20. Quand ils ne subissaient pas l’odieuse servitude, empruntant aux Lydiens leurs ruineuses folies, ils allaient à l’agora tout couverts de pourpre ; ils étaient souvent là plus de mille, superbes, la chevelure artistement ordonnée, exhalant le parfum de savantes onctions.

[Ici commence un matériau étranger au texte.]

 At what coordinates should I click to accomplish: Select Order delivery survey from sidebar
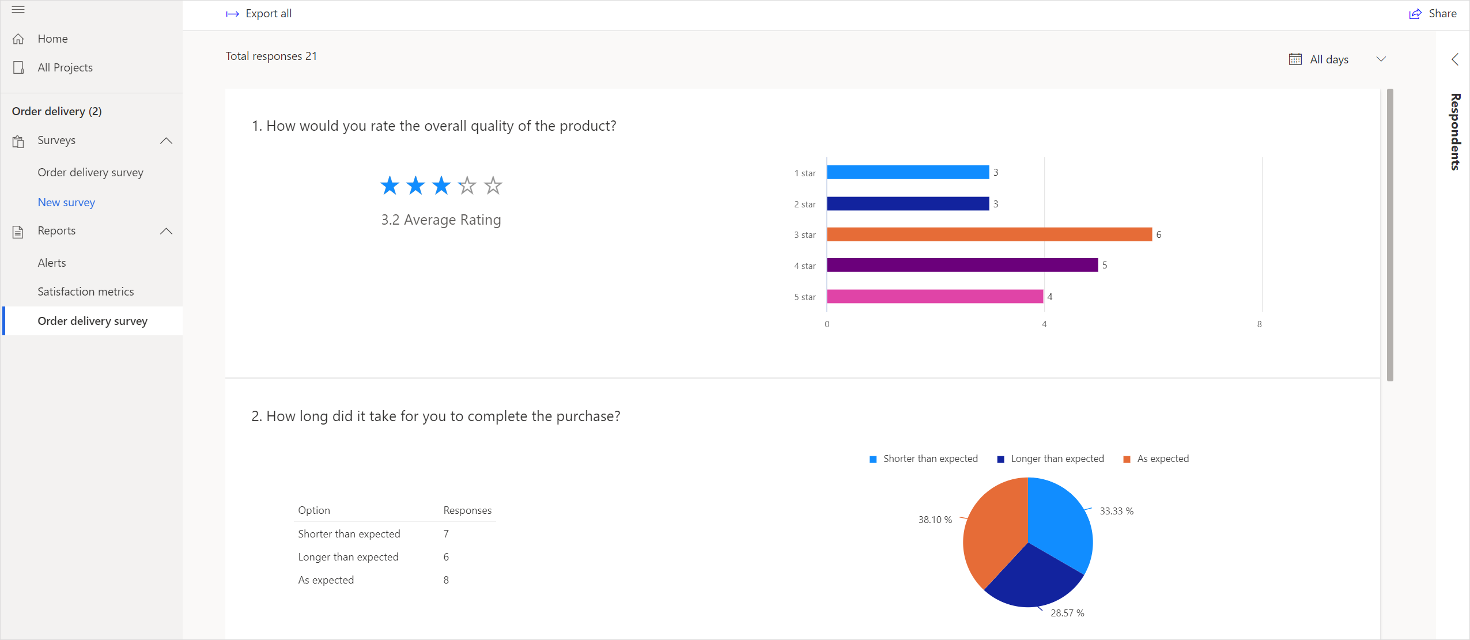click(92, 320)
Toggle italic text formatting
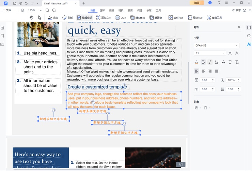The width and height of the screenshot is (252, 171). (x=210, y=62)
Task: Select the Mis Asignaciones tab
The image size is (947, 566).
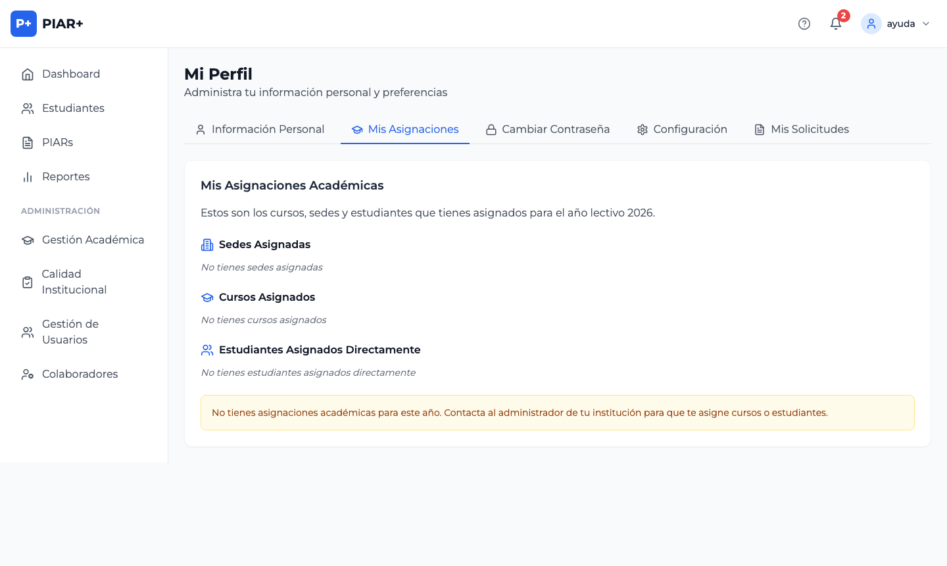Action: click(405, 130)
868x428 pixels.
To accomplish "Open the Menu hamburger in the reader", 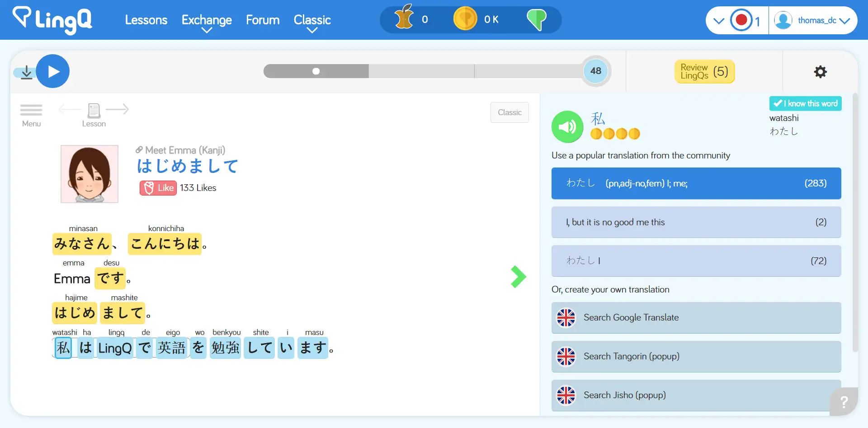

21. Le sol est pur, pures sont les mains et les coupes ; voici les couronnes de fleurs, voici le suave parfum qui circule dans la fiole. Le crater est debout, rempli d’allégresse ; il y a du vin et il ne fera pas défaut, il est prêt dans les cruches, doux comme le miel, odorant comme la fleur. Au milieu de nous l’encens exhale sa sainte vapeur ; voici de l’eau fraîche, pure et de bon goût, voici des pains dorés et la table est richement chargée de fromage et de miel onctueux. Au milieu, l’autel tout couvert de fleurs ; tout autour, dans la maison, les chants et la joie. Il faut d’abord, en hommes sages, célébrer le dieu par de bonnes paroles et de chastes discours, faire des libations et demander de pouvoir nous comporter justement ; voilà ce qu’il faut, amis, pas d’injures ; puis, que chacun boive de façon à pouvoir retourner chez lui sans serviteur, à moins d’être trop âgé. Et nous louerons celui qui, tout en buvant, dira des choses utiles et vertueuses, selon sa mémoire ou son esprit. Il ne faut pas raconter les combats des Titans, des Géants ou des Centaures, contes forgés par les anciens, ni des disputes ou des bagatelles qui ne servent à rien ; il faut toujours bien penser des dieux.

22. Pour une cuisse de chevreau, tu as reçu, présent honorable, celle d’un bœuf engraissé ; cela se saura dans toute l’Hellade, cela ne s’oubliera pas, tant qu’il y aura des chanteurs hellènes.

23. Ne verse pas d’abord le vin dans la coupe ; mais d’abord l’eau, le vin ensuite.

24. Voilà déjà soixante-sept ans qui ont ballotté mon inquiétude sur la terre hellène ; j’étais né depuis vingt-cinq, si je sais bien la vérité là-dessus.

25. La partie n’est pas égale, entre un impie et un homme pieux.



  1. Dans la traduction que j’ai donnée ci-après, j’ai, comme pour tous les fragments analogues de Théophraste, marqué en italique ce qui, d’après l’opinion de Diels, appartient à Simplicius et non à l’auteur des Opinions des physiciens.
  2. Studien zur Geschichte der Begriffe, p. 591-623.
  3. La Philosophie des Grecs, II, p. 2-21.
  4. Doxographi grœci, p. 108, 113, 140.